_THE TASK_
Please copy the stretch of material below from its start through the line containing "at (70, 357).", character for character, and nothing more.
--- Begin PROVIDED ENTRIES ---
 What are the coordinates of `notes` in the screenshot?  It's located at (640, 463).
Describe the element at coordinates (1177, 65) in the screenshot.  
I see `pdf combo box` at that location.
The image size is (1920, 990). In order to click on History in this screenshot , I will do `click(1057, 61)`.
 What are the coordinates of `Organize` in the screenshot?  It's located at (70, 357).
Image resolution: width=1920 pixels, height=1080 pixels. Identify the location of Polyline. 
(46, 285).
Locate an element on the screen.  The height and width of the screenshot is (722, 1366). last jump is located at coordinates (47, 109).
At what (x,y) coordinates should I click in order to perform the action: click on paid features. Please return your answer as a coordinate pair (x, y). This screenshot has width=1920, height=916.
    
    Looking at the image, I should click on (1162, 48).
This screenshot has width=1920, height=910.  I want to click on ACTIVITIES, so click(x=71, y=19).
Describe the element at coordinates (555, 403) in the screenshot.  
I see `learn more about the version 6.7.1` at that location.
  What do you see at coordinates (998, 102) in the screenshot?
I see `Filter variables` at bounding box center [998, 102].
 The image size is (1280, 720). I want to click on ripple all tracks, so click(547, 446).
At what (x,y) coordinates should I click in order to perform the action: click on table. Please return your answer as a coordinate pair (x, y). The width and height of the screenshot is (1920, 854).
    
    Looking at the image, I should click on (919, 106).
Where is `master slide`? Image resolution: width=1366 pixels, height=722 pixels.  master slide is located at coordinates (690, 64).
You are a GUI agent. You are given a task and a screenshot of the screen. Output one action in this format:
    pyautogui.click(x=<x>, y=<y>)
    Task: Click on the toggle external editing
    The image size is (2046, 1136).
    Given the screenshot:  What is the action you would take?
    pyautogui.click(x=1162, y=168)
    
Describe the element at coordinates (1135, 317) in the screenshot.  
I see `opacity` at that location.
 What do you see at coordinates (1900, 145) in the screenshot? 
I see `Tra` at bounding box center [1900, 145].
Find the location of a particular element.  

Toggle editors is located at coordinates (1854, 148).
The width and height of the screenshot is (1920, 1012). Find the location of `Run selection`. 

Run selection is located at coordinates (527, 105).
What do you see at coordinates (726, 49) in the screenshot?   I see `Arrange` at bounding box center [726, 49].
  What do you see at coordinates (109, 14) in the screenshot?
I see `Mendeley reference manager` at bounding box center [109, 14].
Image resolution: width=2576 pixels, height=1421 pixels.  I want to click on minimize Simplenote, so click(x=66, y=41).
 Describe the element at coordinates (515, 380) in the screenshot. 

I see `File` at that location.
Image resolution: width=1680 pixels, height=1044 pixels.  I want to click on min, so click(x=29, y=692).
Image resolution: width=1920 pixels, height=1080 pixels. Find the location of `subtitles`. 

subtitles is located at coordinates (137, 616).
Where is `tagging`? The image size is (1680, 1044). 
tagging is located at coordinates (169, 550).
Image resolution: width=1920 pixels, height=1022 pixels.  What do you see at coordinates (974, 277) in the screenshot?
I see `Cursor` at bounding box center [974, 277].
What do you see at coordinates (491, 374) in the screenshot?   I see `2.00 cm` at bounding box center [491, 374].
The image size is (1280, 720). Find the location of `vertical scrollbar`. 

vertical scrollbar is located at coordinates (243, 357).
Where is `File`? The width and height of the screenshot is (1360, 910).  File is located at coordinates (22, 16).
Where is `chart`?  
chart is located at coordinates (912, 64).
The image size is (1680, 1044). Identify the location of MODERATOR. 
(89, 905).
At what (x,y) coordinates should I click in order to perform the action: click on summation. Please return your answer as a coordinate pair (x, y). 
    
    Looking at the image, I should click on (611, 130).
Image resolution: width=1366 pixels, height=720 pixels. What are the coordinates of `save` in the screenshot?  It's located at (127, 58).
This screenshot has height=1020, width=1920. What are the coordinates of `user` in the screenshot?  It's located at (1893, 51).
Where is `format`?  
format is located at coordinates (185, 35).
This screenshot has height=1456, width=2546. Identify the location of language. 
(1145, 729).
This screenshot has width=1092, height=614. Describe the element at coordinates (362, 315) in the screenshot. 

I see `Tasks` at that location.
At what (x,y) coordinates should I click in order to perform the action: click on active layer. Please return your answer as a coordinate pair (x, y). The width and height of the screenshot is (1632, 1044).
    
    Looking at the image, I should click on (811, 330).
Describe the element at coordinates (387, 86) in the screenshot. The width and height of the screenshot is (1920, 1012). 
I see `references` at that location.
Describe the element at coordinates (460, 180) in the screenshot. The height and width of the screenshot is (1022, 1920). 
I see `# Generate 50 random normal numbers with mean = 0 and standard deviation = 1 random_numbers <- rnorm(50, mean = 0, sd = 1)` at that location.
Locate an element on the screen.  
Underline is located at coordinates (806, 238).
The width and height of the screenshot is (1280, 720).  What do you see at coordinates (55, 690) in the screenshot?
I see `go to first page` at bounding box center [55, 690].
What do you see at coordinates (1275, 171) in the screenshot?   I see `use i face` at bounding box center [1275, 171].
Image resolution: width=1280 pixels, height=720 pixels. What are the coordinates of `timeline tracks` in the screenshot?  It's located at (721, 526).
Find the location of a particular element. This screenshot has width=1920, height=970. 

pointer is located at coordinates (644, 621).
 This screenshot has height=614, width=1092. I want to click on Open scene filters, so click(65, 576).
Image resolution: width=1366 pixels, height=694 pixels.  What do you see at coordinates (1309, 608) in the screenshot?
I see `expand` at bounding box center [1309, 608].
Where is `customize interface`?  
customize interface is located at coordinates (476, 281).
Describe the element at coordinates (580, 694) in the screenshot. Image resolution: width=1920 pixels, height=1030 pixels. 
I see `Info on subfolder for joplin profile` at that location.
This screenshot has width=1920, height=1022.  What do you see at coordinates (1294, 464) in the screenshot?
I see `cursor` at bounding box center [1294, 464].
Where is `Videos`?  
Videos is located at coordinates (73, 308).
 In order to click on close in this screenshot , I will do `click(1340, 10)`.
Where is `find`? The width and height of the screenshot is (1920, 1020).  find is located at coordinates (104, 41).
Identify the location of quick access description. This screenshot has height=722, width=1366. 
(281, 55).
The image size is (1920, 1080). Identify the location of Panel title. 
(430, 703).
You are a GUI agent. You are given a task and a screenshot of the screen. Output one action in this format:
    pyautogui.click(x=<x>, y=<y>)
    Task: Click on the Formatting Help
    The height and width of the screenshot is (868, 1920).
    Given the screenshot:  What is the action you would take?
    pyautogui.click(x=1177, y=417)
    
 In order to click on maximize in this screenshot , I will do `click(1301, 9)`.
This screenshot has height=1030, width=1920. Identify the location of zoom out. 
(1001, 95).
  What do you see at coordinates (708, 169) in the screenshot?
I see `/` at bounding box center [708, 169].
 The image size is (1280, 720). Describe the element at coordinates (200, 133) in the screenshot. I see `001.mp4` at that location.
--- End PROVIDED ENTRIES ---
_SOLUTION_
 What are the coordinates of `notes` in the screenshot?  It's located at (640, 463).
Describe the element at coordinates (1177, 65) in the screenshot.  
I see `pdf combo box` at that location.
The image size is (1920, 990). In order to click on History in this screenshot , I will do `click(1057, 61)`.
 What are the coordinates of `Organize` in the screenshot?  It's located at (70, 357).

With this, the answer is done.